(Records provided)

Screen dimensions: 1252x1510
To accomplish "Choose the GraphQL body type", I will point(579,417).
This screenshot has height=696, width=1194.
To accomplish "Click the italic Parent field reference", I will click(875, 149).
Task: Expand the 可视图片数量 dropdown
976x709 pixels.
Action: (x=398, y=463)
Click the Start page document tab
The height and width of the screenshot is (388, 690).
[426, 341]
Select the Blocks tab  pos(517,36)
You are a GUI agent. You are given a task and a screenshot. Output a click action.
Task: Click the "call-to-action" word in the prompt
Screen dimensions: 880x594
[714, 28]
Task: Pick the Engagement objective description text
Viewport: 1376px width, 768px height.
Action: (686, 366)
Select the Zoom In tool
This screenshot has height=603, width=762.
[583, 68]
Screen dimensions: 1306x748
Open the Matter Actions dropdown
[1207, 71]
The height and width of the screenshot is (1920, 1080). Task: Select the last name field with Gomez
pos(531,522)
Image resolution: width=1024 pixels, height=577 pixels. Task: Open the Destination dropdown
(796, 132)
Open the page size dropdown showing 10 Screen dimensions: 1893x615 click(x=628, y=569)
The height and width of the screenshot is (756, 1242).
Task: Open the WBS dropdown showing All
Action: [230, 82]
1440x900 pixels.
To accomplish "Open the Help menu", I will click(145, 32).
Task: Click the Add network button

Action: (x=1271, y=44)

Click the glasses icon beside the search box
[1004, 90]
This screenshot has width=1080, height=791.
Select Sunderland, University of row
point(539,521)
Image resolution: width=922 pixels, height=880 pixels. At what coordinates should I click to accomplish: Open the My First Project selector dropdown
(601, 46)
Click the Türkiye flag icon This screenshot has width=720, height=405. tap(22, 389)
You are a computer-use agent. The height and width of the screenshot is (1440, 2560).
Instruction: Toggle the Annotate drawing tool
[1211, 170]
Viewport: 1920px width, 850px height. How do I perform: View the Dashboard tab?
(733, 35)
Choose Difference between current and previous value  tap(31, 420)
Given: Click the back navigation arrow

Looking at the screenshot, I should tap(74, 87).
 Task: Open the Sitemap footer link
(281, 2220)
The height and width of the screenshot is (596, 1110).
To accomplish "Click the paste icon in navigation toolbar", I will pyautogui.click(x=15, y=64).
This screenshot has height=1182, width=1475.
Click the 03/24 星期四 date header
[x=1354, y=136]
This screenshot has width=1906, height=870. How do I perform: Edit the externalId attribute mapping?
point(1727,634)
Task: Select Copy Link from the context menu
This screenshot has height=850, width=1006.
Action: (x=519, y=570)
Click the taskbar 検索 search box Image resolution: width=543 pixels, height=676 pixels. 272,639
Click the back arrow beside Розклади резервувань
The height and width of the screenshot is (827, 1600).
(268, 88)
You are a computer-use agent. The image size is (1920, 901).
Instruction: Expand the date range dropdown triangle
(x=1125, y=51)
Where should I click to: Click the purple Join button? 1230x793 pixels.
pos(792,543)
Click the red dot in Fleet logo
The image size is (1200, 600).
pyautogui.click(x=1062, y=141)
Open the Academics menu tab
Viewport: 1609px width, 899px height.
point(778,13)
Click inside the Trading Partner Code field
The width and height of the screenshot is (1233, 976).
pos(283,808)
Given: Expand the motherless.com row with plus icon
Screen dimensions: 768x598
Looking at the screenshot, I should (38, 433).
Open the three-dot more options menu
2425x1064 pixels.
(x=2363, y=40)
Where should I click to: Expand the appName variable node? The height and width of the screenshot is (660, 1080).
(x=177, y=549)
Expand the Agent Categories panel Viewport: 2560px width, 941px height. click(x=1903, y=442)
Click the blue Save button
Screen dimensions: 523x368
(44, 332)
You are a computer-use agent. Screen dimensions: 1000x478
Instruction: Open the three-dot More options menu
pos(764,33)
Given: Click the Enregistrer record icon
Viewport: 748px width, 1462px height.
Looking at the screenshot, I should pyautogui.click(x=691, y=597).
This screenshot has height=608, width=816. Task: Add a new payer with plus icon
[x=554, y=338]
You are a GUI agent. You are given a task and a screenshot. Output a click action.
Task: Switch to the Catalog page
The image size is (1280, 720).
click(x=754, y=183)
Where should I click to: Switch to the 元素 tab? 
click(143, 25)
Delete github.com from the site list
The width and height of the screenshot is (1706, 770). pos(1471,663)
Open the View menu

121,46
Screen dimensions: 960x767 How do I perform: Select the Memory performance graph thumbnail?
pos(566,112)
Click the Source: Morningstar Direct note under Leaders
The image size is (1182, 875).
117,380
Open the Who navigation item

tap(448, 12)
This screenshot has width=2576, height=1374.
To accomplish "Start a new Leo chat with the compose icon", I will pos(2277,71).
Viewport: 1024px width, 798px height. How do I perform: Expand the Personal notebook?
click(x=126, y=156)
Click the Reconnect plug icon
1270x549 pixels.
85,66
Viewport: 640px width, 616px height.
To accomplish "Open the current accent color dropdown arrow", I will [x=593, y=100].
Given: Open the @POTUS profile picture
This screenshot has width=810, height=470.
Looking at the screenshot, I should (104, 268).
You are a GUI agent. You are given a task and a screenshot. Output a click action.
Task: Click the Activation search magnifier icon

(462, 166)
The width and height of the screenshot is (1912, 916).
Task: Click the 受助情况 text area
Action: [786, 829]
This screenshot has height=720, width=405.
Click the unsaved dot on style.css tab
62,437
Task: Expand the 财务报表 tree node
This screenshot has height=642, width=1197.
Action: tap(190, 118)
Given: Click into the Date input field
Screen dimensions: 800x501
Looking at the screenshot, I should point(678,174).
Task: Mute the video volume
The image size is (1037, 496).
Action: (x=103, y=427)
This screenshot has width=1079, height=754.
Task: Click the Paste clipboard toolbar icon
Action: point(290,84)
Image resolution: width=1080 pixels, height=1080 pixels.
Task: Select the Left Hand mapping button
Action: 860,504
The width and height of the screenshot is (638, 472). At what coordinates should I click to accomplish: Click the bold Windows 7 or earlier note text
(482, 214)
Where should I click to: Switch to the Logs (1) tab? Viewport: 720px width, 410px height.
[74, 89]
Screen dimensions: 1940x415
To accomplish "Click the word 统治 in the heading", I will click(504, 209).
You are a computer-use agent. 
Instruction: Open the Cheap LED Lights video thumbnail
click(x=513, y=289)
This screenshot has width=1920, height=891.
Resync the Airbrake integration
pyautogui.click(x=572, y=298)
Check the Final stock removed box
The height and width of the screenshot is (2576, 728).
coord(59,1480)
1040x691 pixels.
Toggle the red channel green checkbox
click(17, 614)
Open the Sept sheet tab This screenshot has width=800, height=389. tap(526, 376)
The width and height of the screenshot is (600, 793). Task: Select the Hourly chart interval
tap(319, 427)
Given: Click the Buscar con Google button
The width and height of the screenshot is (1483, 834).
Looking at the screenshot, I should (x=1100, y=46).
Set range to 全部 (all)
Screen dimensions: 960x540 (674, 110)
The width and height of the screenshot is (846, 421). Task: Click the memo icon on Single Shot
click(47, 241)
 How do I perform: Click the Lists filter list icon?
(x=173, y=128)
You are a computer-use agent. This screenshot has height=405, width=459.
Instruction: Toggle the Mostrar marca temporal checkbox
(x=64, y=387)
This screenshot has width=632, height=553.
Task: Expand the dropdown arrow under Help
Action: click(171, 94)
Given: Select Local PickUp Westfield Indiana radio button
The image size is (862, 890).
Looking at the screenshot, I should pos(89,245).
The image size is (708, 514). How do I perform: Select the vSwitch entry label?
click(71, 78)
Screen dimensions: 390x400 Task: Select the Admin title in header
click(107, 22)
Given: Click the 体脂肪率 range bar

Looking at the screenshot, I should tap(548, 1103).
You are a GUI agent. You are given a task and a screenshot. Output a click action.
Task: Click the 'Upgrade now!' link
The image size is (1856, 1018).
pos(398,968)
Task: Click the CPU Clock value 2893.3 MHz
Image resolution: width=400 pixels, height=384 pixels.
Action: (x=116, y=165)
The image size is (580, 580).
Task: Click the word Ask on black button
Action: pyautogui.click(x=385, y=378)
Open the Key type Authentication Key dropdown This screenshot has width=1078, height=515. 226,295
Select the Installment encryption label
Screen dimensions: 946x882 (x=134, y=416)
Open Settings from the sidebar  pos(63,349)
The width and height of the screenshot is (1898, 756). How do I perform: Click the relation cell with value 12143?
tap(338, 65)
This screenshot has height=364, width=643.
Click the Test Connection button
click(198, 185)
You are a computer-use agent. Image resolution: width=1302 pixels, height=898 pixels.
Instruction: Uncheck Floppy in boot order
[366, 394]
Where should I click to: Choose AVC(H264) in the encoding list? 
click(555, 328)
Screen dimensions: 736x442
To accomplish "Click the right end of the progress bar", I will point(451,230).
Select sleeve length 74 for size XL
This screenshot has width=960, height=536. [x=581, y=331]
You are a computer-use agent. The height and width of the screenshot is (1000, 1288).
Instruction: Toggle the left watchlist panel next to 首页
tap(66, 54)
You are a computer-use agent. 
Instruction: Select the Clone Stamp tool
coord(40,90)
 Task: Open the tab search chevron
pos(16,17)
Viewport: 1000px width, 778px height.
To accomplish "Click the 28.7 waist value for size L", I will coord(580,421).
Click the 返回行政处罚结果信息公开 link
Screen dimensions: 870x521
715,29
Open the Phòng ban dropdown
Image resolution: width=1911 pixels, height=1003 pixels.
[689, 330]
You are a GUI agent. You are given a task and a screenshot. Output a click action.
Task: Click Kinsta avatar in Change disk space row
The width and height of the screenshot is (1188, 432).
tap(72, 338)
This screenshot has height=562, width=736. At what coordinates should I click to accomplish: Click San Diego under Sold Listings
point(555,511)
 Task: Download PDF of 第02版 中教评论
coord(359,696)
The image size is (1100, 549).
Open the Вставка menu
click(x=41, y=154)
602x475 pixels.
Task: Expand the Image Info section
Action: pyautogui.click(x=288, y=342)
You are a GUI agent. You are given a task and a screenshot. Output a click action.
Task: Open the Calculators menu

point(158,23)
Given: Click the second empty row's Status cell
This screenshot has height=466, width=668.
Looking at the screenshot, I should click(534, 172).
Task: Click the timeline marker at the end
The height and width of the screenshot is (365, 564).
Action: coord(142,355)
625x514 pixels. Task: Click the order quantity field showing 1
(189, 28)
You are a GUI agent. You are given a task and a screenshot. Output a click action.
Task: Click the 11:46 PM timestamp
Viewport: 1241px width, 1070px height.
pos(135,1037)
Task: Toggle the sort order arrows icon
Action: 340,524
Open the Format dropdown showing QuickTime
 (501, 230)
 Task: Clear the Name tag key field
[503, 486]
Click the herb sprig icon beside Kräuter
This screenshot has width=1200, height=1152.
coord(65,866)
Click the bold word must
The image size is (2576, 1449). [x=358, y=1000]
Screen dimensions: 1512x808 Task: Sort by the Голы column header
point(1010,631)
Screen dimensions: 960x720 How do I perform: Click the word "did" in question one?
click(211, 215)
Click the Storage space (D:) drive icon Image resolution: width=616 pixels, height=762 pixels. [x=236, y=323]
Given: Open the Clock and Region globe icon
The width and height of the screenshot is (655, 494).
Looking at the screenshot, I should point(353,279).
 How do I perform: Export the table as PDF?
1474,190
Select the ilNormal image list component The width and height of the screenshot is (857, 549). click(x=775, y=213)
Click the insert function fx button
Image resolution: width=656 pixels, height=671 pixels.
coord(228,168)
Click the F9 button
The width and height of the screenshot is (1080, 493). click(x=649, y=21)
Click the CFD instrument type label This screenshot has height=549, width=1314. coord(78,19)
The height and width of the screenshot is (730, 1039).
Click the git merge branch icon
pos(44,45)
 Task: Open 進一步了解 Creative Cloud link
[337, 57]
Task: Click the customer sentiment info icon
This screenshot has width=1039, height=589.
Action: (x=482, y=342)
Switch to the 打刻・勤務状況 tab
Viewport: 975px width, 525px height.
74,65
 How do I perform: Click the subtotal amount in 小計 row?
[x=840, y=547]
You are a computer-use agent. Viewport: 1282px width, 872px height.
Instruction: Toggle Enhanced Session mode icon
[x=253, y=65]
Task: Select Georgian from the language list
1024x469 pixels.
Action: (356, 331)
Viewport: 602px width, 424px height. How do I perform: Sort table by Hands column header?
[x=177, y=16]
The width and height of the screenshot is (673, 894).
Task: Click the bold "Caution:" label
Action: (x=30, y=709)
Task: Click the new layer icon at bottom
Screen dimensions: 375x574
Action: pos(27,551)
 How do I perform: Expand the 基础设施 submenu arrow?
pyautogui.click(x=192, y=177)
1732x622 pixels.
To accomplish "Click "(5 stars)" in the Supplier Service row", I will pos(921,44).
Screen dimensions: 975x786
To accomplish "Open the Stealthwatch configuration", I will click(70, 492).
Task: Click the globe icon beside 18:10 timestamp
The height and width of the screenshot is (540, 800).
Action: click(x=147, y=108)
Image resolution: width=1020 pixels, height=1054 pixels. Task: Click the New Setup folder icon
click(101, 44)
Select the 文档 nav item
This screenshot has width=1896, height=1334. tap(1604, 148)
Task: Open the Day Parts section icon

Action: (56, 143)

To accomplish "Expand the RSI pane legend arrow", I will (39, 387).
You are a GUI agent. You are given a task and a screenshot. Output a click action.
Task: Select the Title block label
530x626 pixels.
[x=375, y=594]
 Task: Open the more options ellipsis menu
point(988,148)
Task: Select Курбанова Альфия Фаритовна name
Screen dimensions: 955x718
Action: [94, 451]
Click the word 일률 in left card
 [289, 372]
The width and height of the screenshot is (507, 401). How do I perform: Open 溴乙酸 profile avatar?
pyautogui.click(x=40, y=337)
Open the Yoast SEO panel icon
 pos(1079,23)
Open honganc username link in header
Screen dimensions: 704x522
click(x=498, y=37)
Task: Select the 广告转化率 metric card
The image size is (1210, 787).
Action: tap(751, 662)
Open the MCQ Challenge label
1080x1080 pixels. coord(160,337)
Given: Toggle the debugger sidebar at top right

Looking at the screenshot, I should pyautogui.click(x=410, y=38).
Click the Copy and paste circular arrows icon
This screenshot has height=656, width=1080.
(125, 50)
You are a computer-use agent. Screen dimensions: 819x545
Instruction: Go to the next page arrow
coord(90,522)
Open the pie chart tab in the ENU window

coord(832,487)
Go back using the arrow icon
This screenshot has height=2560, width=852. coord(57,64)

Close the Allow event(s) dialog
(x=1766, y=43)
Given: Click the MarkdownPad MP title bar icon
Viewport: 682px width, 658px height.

(End Records provided)

Could you return every line from the entries above in which the string "timestamp" occurs?

Task: Click the 11:46 PM timestamp
Task: Click the globe icon beside 18:10 timestamp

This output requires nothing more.